EXTRAIT DU TEXTE:

Partager la publication "Le nord de la Cisjordanie prend les armes. Le sud va-t-il le rejoindre ?"
Basil Adra, 12 octobre 2022. Malgré les incursions militaires israéliennes quasi-quotidiennes dans les villes palestiniennes du nord de la Cisjordanie occupée – en particulier Jénine et Naplouse – contrées par les forces de résistance palestiniennes dans des combats intenses et souvent mortels, le sud de la Cisjordanie semble maintenir un calme tendu, du moins pour l’instant.
Pourquoi la résistance armée se développe-t-elle dans le nord de la Cisjordanie, mais pas dans le sud ? Va-t-elle s’étendre au-delà du nord ? Va-t-elle se poursuivre ? Au fil des conversations avec des journalistes, des commentateurs et des militants politiques, il est apparu clairement qu’il n’y a pas de réponses simples à ces questions. L’une des raisons de cette difficulté est que la résistance armée agit de manière relativement indépendante, sans qu’aucun mouvement politique centralisé ne propose un plan et sans qu’aucun dirigeant ne trace une voie claire.
« Socialement parlant, il y a depuis longtemps un soutien public manifeste à la résistance à Jénine et Naplouse », a déclaré Akram Al-Natsha, un journaliste d’Hébron qui tente d’expliquer le phénomène. « Pendant la deuxième Intifada, par exemple, tout le monde était au courant et pouvait clairement voir l’action militaire dans ces villes, mais à Hébron, tout se faisait en secret. C’est pourquoi, aujourd’hui encore, nous voyons moins d’activités militaires à Hébron, alors qu’elles sont beaucoup plus fréquentes dans le nord de la Cisjordanie. C’est une question de tradition, les gens [du nord] sont favorables à la résistance armée. »
L’Autorité palestinienne (AP) joue également un rôle dans la division de la Cisjordanie entre le nord et le sud. Selon Al-Natsha, le soutien populaire non dissimulé à la résistance à Jénine et à Naplouse rend très difficile pour l’AP d’y effectuer des arrestations. L’AP est obligée d’entrer dans Naplouse avec d’importantes forces de sécurité, et pourtant, elle se heurte à une opposition féroce, qui s’est manifestée lors de la récente arrestation de Musab Shtayyeh, un membre du Hamas. Les agents de sécurité n’entrent jamais dans le camp de réfugiés de Jénine.
« L’AP est l’un des principaux obstacles à la résistance »
Un certain nombre de commentateurs qui ont parlé à +972 ont déclaré que l’AP considère chaque acte de résistance comme un acte d’opposition à son existence même. « Ils disent que l’AP soutient la résistance populaire, mais ce n’est pas vrai. L’AP la réprime également », a déclaré Al-Natsha.

EXTRAIT DES DONNÉES:
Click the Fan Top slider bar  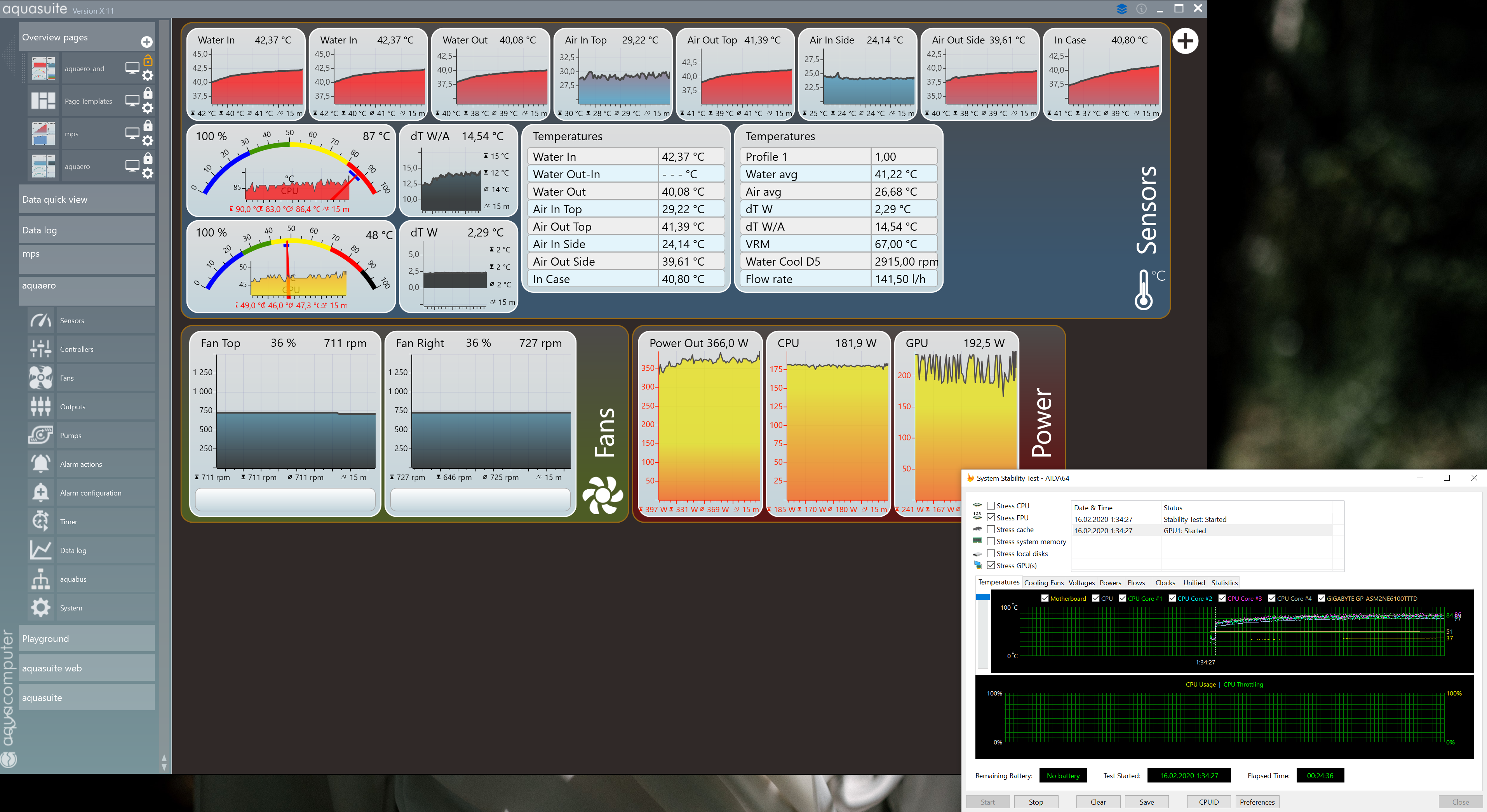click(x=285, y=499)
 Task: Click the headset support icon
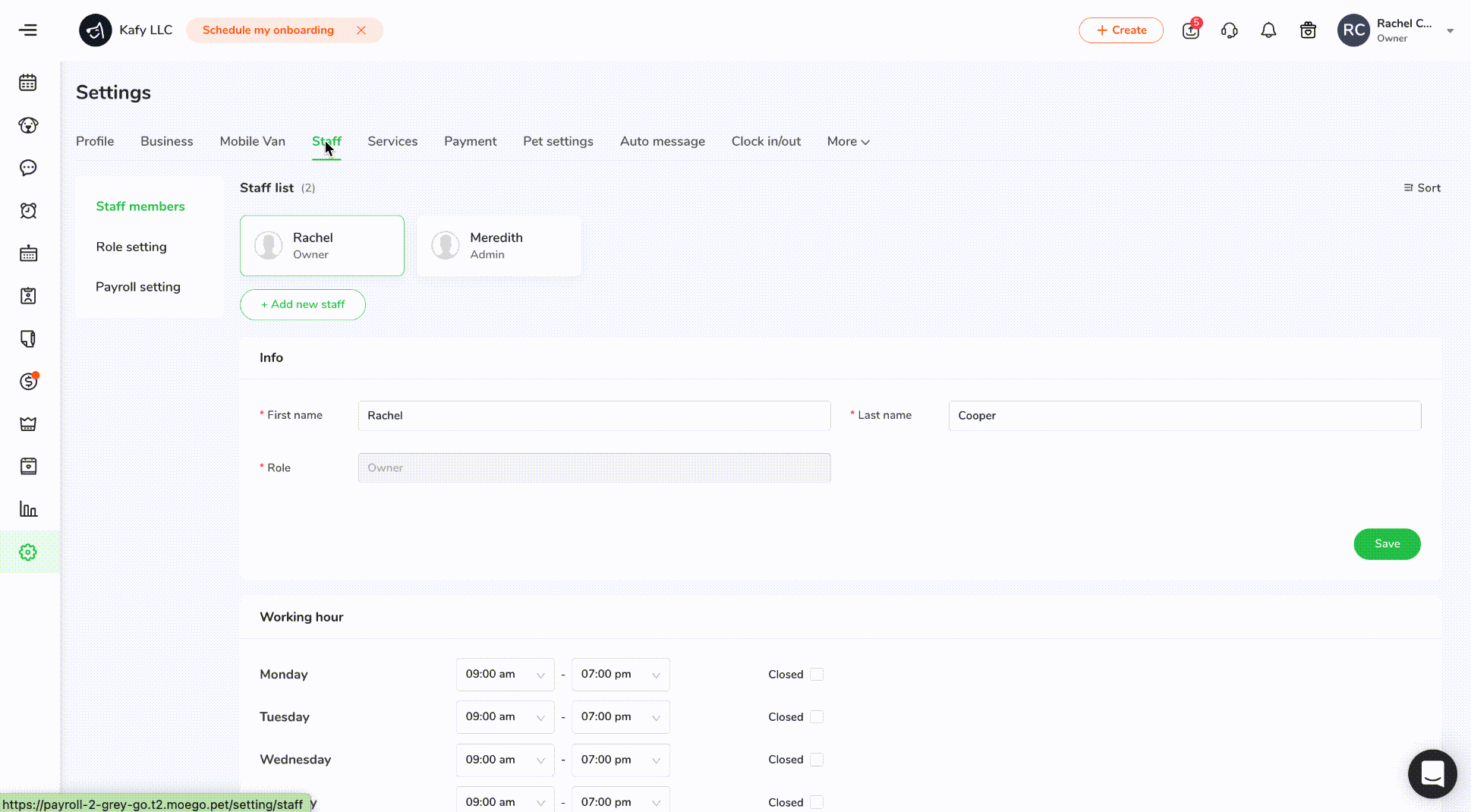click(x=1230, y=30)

À VOUS DE JOUER:
(a) D'après l'article sur la Cisjordanie, qui est Akram Al-Natsha ?
(b) Donnez toutes les villes de Cisjordanie citées par leur nom dans l'article.
Le matériel n'est pas utile ici.

LES RÉPONSES:
(a) Un journaliste d'Hébron.

(b) Jénine, Naplouse, Hébron